YOUR ASSIGNMENT: Whenever the word "agent" appears in a line of the data below, copy that line.

*** Block opens ***

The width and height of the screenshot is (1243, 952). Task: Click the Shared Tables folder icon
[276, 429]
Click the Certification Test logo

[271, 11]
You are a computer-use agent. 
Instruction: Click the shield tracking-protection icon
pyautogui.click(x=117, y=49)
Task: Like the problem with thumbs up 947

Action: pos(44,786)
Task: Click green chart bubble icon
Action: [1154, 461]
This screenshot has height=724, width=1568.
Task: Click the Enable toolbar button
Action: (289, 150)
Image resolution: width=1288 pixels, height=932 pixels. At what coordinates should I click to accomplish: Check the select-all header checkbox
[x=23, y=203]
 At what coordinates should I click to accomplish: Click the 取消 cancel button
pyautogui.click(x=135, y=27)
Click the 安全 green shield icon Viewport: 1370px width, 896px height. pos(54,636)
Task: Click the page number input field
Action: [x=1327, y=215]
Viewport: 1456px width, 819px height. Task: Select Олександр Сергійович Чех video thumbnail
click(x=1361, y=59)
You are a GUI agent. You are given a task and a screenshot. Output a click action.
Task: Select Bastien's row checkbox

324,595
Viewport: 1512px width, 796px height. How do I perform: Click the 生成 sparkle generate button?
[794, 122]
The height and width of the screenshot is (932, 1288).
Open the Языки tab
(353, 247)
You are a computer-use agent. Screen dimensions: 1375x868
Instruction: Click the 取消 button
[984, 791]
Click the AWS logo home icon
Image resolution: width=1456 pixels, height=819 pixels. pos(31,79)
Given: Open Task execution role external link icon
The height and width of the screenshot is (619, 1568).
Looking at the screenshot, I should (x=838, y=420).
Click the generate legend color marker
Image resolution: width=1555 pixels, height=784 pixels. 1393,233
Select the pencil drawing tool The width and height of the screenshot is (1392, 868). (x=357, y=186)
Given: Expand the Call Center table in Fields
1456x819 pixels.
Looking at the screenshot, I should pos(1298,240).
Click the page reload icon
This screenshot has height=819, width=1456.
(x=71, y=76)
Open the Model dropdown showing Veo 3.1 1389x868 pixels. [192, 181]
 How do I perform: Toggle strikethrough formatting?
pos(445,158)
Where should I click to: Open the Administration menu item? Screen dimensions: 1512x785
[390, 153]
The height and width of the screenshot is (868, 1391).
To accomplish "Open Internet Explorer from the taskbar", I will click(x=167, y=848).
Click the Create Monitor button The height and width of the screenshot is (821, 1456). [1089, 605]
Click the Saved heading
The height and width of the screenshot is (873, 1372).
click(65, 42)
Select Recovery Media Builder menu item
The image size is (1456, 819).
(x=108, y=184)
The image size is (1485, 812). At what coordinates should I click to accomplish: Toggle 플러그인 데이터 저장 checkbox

*** Block closes ***

WRITTEN ANSWER:
You are a computer-use agent. 
You are a GUI agent. You are given a task and a screenshot. Output a click action.
You are a computer-use agent. Screen dimensions: 1375x868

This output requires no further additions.